Where does the word "computer" occur in the data below? Copy each line that holds it.

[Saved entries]
((
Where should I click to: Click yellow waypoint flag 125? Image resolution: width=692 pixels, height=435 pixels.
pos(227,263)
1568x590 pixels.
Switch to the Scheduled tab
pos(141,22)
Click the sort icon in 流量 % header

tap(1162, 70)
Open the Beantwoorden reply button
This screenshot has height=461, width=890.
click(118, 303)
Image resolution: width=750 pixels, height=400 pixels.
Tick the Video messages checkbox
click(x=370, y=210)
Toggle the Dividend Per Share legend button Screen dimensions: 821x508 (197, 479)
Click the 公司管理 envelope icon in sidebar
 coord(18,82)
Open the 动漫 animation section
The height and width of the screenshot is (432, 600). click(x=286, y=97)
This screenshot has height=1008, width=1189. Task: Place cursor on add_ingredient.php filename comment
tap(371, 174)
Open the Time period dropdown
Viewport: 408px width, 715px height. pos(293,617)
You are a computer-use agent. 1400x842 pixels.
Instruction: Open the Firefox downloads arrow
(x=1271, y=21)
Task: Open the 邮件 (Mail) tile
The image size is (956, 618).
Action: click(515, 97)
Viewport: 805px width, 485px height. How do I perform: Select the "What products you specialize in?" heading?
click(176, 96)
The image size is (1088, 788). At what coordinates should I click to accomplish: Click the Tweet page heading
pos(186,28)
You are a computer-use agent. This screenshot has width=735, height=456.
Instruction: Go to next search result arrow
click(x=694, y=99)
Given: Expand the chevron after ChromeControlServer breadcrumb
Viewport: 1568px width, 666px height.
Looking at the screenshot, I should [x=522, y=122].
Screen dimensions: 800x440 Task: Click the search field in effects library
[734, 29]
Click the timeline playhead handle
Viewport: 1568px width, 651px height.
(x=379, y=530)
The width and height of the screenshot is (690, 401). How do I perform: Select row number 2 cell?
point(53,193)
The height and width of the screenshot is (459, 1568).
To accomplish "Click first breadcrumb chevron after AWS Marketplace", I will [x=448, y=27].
))
WRITTEN RESPONSE
You are a computer-use agent. 1400x842 pixels.
You are a computer-use agent. This screenshot has width=735, height=456.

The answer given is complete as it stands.